The Elk Mountain Hotel, also known as the John S. Evans Hotel, Mountain View Hotel and Grandview Hotel was built in 1905 in Elk Mountain, Wyoming on the bank of the Medicine Bow River. The two-story wood-frame building was built next to the 1880 Garden Spot Pavilion, a dance hall that was a social center in an otherwise isolated portion of Wyoming. The hotel was built by John Evans, the owner of the Elk Mountain Saloon, who in 1903 had acquired the Pavilion. Evans catered to the mining trade through the 1930s. By that time better roads allowed tourism to increase, and the hotel provided accommodation to hunters and tourists. Evans sold the property in 1947 to Mark and Lucille Jackson, who remodeled the hotel and the pavilion.

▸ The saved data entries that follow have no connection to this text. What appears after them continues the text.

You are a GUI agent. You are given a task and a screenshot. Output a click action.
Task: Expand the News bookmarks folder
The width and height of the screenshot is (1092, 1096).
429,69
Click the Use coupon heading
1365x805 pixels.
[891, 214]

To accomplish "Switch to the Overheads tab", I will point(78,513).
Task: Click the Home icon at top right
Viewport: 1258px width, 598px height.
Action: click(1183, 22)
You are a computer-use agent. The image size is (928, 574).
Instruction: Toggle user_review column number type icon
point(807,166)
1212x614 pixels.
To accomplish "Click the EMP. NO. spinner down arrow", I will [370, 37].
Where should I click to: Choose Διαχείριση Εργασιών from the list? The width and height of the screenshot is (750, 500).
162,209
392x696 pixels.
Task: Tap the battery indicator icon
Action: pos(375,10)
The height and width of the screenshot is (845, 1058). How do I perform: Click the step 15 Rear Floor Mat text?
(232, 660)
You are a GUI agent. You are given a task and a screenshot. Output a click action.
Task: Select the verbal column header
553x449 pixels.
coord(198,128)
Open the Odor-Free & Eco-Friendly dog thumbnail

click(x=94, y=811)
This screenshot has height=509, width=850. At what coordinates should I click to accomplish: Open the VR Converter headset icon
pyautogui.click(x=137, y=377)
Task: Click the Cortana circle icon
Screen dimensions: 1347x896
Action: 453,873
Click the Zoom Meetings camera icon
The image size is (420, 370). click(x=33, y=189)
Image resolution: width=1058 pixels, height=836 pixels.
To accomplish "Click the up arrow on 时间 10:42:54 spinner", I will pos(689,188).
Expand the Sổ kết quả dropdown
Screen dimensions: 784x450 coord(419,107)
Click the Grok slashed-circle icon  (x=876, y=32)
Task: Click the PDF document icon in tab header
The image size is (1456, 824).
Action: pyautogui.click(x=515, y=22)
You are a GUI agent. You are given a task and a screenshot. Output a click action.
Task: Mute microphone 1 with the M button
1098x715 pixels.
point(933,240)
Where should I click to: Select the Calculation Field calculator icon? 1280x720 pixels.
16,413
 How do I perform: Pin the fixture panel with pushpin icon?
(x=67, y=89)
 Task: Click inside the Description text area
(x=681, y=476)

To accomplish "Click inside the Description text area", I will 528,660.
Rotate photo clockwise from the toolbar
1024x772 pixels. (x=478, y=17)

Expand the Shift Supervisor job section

The hotel features a two-story porch on the narrow front facade. Guest rooms are primarily on the second floor, with public rooms below.

The Garden Spot Pavilion was built in 1880 by John S. Jones and expanded in 1920 by Evans. The pavilion attracted major bands during the Big Band Era as well as country and western musicians. Despite the town's isolation patrons would travel up to 200 mi and bands would play to a packed house. The pavilion featured a sprung dance floor, accomplished by laying the finish floor over widely spaced pine logs, encircled by seating areas. The exterior featured a stepped false front that concealed the gabled roof. Performers playing at the Garden Spot included Lawrence Welk, Tommy Dorsey, Louis Armstrong, Hank Thompson and Jim Reeves. The pavilion was demolished in the early 2000s after it had become deteriorated.

The Elk Mountain Hotel and the now-demolished Garden Spot Pavilion were placed on the National Register of Historic Places on October 10, 1986.